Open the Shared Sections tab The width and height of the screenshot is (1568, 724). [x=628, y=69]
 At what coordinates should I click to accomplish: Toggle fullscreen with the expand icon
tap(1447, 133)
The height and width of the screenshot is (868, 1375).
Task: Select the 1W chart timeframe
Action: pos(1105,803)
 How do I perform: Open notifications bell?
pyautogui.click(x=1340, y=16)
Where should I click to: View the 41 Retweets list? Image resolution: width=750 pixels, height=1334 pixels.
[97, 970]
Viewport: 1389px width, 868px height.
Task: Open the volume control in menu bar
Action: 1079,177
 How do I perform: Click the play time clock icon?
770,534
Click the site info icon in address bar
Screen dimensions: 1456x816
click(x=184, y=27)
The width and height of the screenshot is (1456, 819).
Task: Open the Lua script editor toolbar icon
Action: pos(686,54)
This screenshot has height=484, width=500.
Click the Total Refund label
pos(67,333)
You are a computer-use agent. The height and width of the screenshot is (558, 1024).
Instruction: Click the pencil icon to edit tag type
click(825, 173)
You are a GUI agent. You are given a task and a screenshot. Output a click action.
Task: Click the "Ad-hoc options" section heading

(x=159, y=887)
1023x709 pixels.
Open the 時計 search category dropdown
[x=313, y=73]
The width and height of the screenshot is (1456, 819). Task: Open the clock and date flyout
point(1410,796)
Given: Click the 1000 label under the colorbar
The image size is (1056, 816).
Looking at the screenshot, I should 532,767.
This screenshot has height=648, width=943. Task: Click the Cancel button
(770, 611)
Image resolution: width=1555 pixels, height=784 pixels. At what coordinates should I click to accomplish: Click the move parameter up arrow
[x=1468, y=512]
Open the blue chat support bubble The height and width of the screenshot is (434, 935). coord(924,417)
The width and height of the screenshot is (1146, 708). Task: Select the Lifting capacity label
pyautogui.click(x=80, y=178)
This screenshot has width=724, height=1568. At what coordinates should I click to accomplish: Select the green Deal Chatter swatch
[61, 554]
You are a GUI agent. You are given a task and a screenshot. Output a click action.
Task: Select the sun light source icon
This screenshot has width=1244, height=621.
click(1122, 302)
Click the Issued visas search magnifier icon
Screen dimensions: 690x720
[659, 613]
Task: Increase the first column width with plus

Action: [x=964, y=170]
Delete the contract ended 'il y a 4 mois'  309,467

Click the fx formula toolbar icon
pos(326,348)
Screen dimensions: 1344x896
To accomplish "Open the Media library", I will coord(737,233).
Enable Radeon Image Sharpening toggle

* Stated exercise
Update the records above, changing every "coordinates" to "position" and leaving everything else unchanged.

* Task output
Open the Shared Sections tab The width and height of the screenshot is (1568, 724). [x=628, y=69]
 At what position should I click to accomplish: Toggle fullscreen with the expand icon
tap(1447, 133)
The height and width of the screenshot is (868, 1375).
Task: Select the 1W chart timeframe
Action: pos(1105,803)
 How do I perform: Open notifications bell?
pyautogui.click(x=1340, y=16)
Where should I click to: View the 41 Retweets list? Image resolution: width=750 pixels, height=1334 pixels.
[97, 970]
Viewport: 1389px width, 868px height.
Task: Open the volume control in menu bar
Action: 1079,177
 How do I perform: Click the play time clock icon?
770,534
Click the site info icon in address bar
Screen dimensions: 1456x816
click(x=184, y=27)
The width and height of the screenshot is (1456, 819).
Task: Open the Lua script editor toolbar icon
Action: pos(686,54)
This screenshot has height=484, width=500.
Click the Total Refund label
pos(67,333)
You are a computer-use agent. The height and width of the screenshot is (558, 1024).
Instruction: Click the pencil icon to edit tag type
click(825, 173)
You are a GUI agent. You are given a task and a screenshot. Output a click action.
Task: Click the "Ad-hoc options" section heading

(x=159, y=887)
1023x709 pixels.
Open the 時計 search category dropdown
[x=313, y=73]
The width and height of the screenshot is (1456, 819). Task: Open the clock and date flyout
point(1410,796)
Given: Click the 1000 label under the colorbar
The image size is (1056, 816).
Looking at the screenshot, I should 532,767.
This screenshot has height=648, width=943. Task: Click the Cancel button
(770, 611)
Image resolution: width=1555 pixels, height=784 pixels. At what position should I click to accomplish: Click the move parameter up arrow
[x=1468, y=512]
Open the blue chat support bubble The height and width of the screenshot is (434, 935). coord(924,417)
The width and height of the screenshot is (1146, 708). Task: Select the Lifting capacity label
pyautogui.click(x=80, y=178)
This screenshot has width=724, height=1568. At what position should I click to accomplish: Select the green Deal Chatter swatch
[61, 554]
You are a GUI agent. You are given a task and a screenshot. Output a click action.
Task: Select the sun light source icon
This screenshot has width=1244, height=621.
click(1122, 302)
Click the Issued visas search magnifier icon
Screen dimensions: 690x720
[659, 613]
Task: Increase the first column width with plus

Action: [x=964, y=170]
Delete the contract ended 'il y a 4 mois'  309,467

Click the fx formula toolbar icon
pos(326,348)
Screen dimensions: 1344x896
To accomplish "Open the Media library", I will coord(737,233).
Enable Radeon Image Sharpening toggle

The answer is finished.